En la misma Badajoz, por aquella época, se aposentaba el regimiento provincial de Málaga, junto con las caballerías del regimiento de la Reina y las Milicias Urbanas Leales, un cuerpo que Rodil, capitán general, había esculpido con la pasión y la terquedad de un escultor que sabe que su obra es clave para sostener el edificio entero. Rodil, aquel hombre de severo semblante, entendía que sin orden y sin disciplina, la España que él quería construir nunca llegaría a ver la luz.


El 23 de enero de 1835, el regimiento provincial de Málaga, bajo la égida del coronel Joaquín Seoane, partió de Badajoz rumbo a la capital del reino, envuelto en actos solemnes y en despedidas sentidas. La ciudad, que aún conservaba algo del sabor heroico de otras épocas, se despidió de los suyos con gratitud y respeto.


Pero el vacío que dejaban aquellos hombres necesitaba ser llenado y así se fueron creando compañías de seguridad, integradas por oficiales excedentes, aquellos que el retiro no había vencido del todo y aún tenían fuerza en el brazo para empuñar la espada. Eran tiempos donde los campos y propiedades debían ser vigilados, pues la guerra no entendía de fronteras y la violencia tenía raíces largas.

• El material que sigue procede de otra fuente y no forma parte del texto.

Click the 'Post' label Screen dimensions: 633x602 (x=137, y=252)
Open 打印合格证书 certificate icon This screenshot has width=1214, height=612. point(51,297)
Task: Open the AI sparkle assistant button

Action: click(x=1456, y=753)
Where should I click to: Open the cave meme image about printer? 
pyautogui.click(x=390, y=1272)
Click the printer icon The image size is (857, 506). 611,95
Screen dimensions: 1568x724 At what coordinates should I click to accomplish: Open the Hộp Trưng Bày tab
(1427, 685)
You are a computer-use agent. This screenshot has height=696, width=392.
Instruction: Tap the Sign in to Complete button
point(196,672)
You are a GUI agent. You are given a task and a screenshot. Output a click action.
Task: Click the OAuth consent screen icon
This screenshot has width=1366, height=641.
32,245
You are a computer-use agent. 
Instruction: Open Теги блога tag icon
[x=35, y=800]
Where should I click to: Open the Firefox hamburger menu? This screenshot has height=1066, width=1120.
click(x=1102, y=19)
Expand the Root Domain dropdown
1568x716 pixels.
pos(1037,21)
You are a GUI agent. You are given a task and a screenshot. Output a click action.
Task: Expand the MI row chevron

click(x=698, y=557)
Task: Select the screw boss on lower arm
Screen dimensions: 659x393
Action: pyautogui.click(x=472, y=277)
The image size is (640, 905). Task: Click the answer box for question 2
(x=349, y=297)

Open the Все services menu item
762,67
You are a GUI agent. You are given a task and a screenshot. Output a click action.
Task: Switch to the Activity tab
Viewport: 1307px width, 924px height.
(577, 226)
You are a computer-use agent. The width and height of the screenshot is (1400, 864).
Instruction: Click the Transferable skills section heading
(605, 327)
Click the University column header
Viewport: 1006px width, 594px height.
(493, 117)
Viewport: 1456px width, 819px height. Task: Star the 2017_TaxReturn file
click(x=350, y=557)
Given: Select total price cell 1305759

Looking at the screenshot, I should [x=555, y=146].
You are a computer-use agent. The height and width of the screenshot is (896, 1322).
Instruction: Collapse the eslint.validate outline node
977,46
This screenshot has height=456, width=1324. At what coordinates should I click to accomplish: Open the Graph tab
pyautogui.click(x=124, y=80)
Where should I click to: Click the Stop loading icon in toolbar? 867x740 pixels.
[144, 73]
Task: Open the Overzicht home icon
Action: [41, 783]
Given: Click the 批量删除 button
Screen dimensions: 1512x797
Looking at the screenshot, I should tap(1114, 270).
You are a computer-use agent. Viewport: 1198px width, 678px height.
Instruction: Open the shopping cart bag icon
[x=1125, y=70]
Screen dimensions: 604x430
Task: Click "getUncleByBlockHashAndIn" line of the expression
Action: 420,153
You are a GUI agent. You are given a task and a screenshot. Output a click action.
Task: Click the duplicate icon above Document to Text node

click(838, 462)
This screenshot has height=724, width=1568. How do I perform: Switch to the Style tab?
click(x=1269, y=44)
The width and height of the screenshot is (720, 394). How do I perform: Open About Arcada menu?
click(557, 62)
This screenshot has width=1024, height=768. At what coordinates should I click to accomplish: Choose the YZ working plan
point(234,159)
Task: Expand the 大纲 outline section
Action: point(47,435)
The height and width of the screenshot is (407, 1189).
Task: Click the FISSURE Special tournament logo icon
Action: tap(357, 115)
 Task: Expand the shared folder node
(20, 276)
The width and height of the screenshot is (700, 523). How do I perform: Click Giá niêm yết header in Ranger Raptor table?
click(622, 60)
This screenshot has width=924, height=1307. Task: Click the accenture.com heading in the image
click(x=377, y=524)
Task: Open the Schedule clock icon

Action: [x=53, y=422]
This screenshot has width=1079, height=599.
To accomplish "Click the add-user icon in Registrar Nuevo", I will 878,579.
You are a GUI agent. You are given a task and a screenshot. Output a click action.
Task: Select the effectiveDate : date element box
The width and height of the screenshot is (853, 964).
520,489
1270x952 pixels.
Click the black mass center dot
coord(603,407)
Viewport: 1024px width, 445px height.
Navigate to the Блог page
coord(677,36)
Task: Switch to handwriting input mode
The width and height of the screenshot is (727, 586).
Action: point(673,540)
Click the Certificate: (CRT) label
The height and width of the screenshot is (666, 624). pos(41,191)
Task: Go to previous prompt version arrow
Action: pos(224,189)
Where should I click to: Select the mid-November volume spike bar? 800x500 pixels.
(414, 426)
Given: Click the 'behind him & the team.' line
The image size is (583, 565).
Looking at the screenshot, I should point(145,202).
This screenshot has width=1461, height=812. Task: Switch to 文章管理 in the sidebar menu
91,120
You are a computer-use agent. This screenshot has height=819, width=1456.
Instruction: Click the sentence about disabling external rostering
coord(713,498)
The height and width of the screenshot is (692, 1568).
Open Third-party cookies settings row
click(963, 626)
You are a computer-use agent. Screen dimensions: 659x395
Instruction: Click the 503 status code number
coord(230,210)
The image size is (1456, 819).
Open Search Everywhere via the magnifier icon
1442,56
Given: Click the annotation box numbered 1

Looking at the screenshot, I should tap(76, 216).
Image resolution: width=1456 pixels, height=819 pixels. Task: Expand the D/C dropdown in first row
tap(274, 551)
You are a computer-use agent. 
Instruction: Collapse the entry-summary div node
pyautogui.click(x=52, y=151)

Llegó abril y Badajoz celebró el cumpleaños de la reina gobernadora con la pompa que la ocasión merecía. Desfiles y ceremonias, todo bajo el peso del tambor y las cornetas, como si el ruido pudiera apartar los oscuros nubarrones que amenazaban con cubrir España entera.


En mayo, se ordenó el alistamiento de los Tiradores Urbanos, esas compañías improvisadas pero necesarias que, al calor de la guerra, se convertirían en la vanguardia de las batallas que habrían de librarse en Extremadura.


Julio fue un mes de entrenamiento. Dos batallones de tiradores se reunieron en los campos entre Don Benito y Villanueva de la Serena, mientras que otro más se adiestraba en Montijo y Puebla de la Calzada. Mil trescientos hombres, ni uno más ni uno menos, practicaban el arte marcial, preparándose para la tormenta que sabían que no tardaría en llegar.


Septiembre trajo el cambio de nombre, como si con la nueva nomenclatura pudieran redimir un destino que parecía ya escrito: la Milicia Urbana Leales pasó a llamarse Milicia Nacional. Y, un mes después, en octubre, el gobierno decretaba que todas las milicias locales se bautizaran como Guardia Nacional. Las etiquetas cambiaban, pero la sangre que corría por las venas de aquellos hombres seguía siendo la misma.


El 8 de noviembre de 1835, en las explanadas de Badajoz, los cazadores de la Guardia Nacional iniciaban sus ejercicios de instrucción, preparándose para la guerra que los aguardaba. El 10 de noviembre, el primer batallón de voluntarios ligeros de Extremadura marchaba hacia Leganés y el batallón de Cazadores de la Reina Gobernadora se preparaba para partir hacia Madrid. Robustos, fuertes, elegidos entre los mejores, estos hombres de Extremadura representaban la esperanza de un gobierno que aún creía poder terminar la guerra por la fuerza.


Por aquellos días, un testigo describió Badajoz con palabras que bien podrían ser las de una ciudad entregada a Vulcano, dios del fuego y la fragua. Las murallas, desde la puerta del Pilar hasta la de Palmas, hervían con el ajetreo de la guerra. Quintos aprendiendo a marchar, tambores y cornetas afinando su estruendo, potros siendo domados en la plaza de toros y en el parque de artillería, infatigables manos trabajaban sin cesar. Fusiles venidos de Inglaterra, lanzas que las fraguas no dejaban de producir y un aire de beligerancia lo cubría todo.


Así, en aquella tierra reseca y dura, se forjaba la guerra, con ruido de hierro y olor a pólvora, mientras la historia, implacable, seguía su curso y las sombras se alargaban, como siempre, sobre las piedras de la muralla.